Jenifer, who was born with a congenital amputation, grew up in a poor, crime-infested neighborhood just outside of Washington D.C. He began playing wheelchair basketball when he was 4 years old but switched to wrestling at age 12 after his parents had a falling out with his coach. He finished third place in his weight class at Maryland’s high school wrestling state championships his senior year and thought he’d go on to wrestle in college.
But when Edinboro’s wheelchair basketball coach Jim Glatch called him a month before graduation with a wheelchair basketball offer, he immediately pivoted back to the court and began his education in criminal justice.
Edinboro’s program dates back to the early 1990s, and it was there where Jenifer truly made the jump from being a recreational athlete to a player of national caliber. He was a three-year captain and two-time All-American at Edinboro, where he learned to adhere to a strict workout schedule and played with other future Team USA members for the first time.
“It’s definitely the right preparation before you make the jump to Team USA and that international level,” he said.
“Self-discipline is a huge thing. I don’t know how many times I had to turn down going to parties or going out with friends because we had early morning practice the next day or I had to do a individual session. Anytime we were in basketball season I refused to take a drink of alcohol, and friends made fun of me because at a certain point basketball never ended with my collegiate career and then Team USA.”

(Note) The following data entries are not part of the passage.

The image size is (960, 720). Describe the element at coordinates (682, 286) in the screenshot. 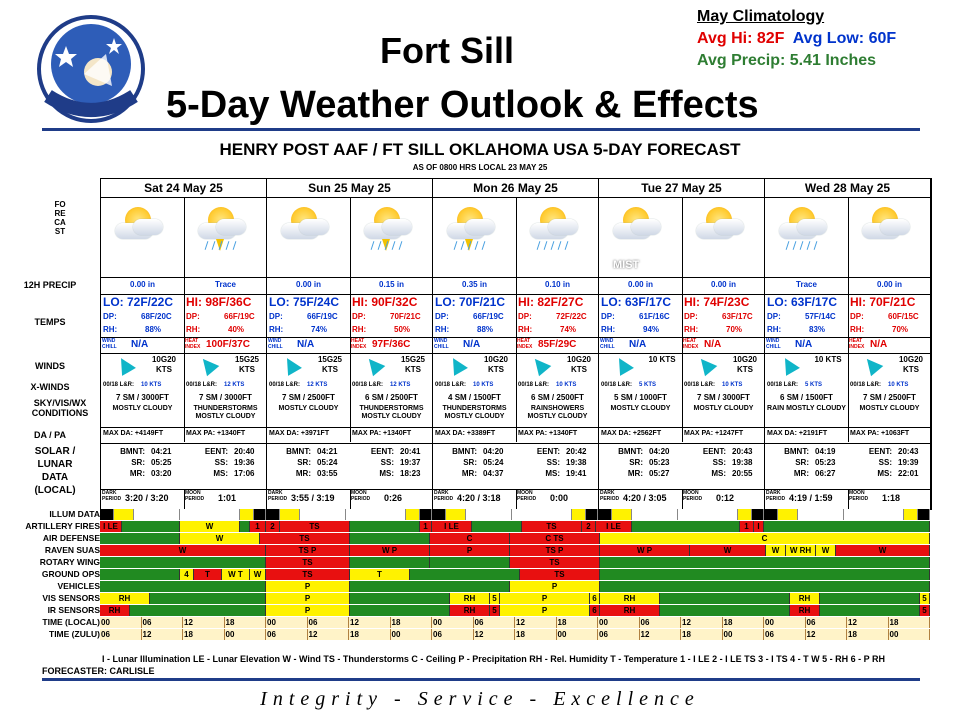

I see `precip-row` at that location. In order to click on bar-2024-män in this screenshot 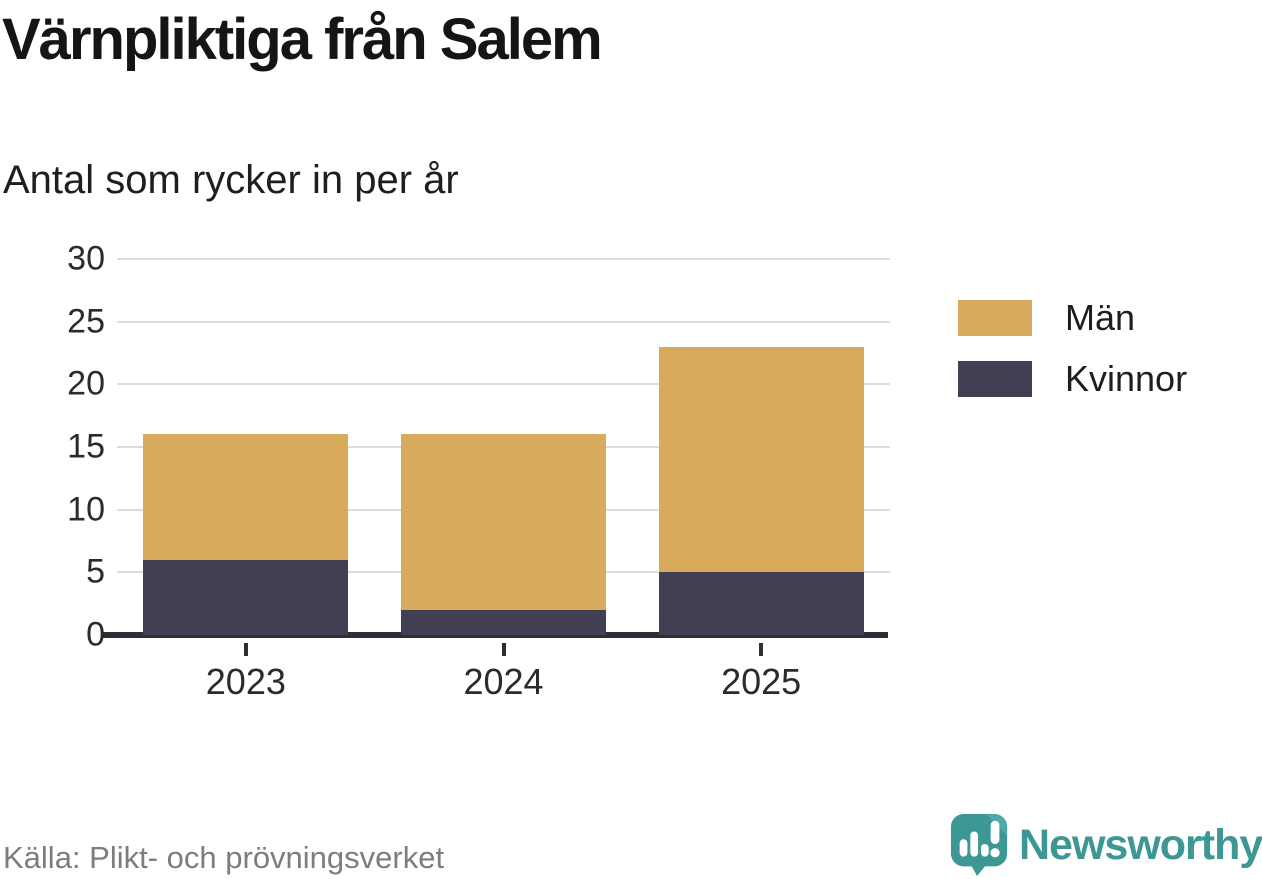, I will do `click(504, 522)`.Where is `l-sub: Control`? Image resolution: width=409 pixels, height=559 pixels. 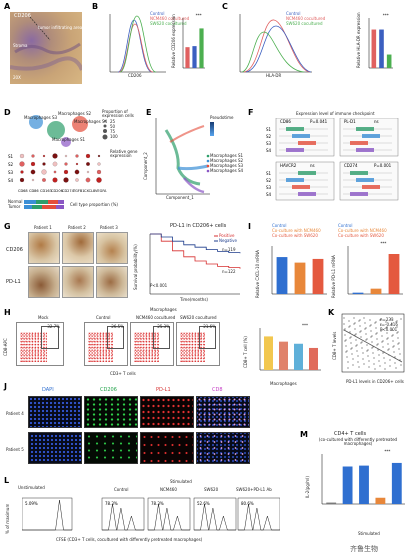 l-sub: Control is located at coordinates (122, 490).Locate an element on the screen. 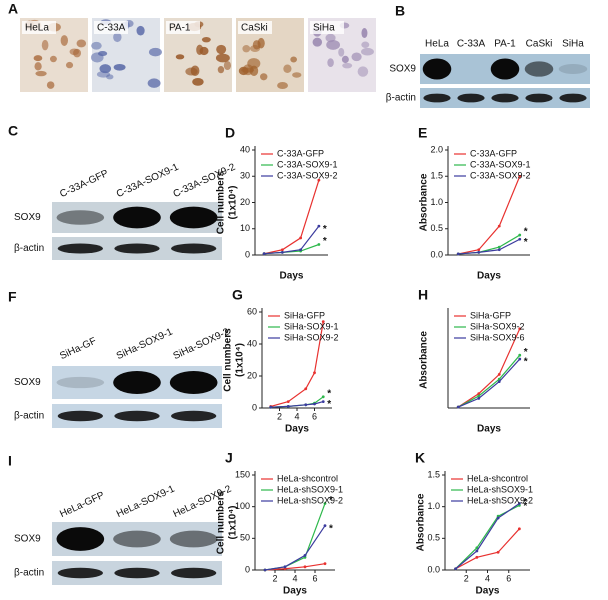 This screenshot has width=608, height=600. y-tick-label: 0.5 is located at coordinates (434, 538).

Jenifer qualified for his first junior national team as a junior in college and his first national team right after graduation, before going on to make his Paralympic debut a year later in London. His leadership skills obtained at Edinboro taught him how to be a team leader, no matter the level he was playing on.
“Going into Edinboro, I loved a coach that rules with an iron fist, and I thought that because that’s how I like to be trained and taught, everyone liked to be taught and trained,” he said. “I learned that you have to critique yourself. Not everyone is the same. You have to change your leadership views. That was a big growth point for me because I had to change my style, which helped me change from being teammates with someone to becoming like brothers with them.”
The best accolade he took away from Edinboro, though, was being able to say he is the first in his family to have earned a college degree.
“I set the bar for my nieces, nephews and children coming up behind me so they know they can reach for the stars and get an education the same way I did,” he said. “I might be at the forefront where people can see me, but there are important paths of people behind me — family, friends, and fans — whom it wouldn’t be possible without their support. Getting my degree and seeing the smile on my mother’s face, nothing can replace that.”
Today, Jenifer works full-time in security for the federal government — and one day wants to become a lawyer — while training for the Tokyo Games and raising his two children. Being stuck at home during the COVID-19 pandemic has been a blessing in disguise for him, with his “rinse, recycle and repeat” schedule having him hit the gym daily at 5:30 a.m. and then work and spend time with family before hitting the gym again at 10 p.m.
And all around his house now lie Post-It notes with his goals — a modified motivational hack modeled off his pyramid from Edinboro.
“They are a reminder to myself to make today better than yesterday,” he said.
Stuart Lieberman covered Paralympic sports for three years at the International Paralympic Committee, including at the London 2012 and Sochi 2014 Games. He is a freelance contributor to TeamUSA.org on behalf of Red Line Editorial, Inc.